• **What is being asked**: Each line below has to be output exactly, from first to last.

(Stored items)
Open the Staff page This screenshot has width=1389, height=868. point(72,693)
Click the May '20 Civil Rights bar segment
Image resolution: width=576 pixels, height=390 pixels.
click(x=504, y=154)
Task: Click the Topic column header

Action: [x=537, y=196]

• **Answer to the exercise**:
Open the Staff page This screenshot has width=1389, height=868. point(72,693)
Click the May '20 Civil Rights bar segment
Image resolution: width=576 pixels, height=390 pixels.
click(x=504, y=154)
Task: Click the Topic column header

Action: [x=537, y=196]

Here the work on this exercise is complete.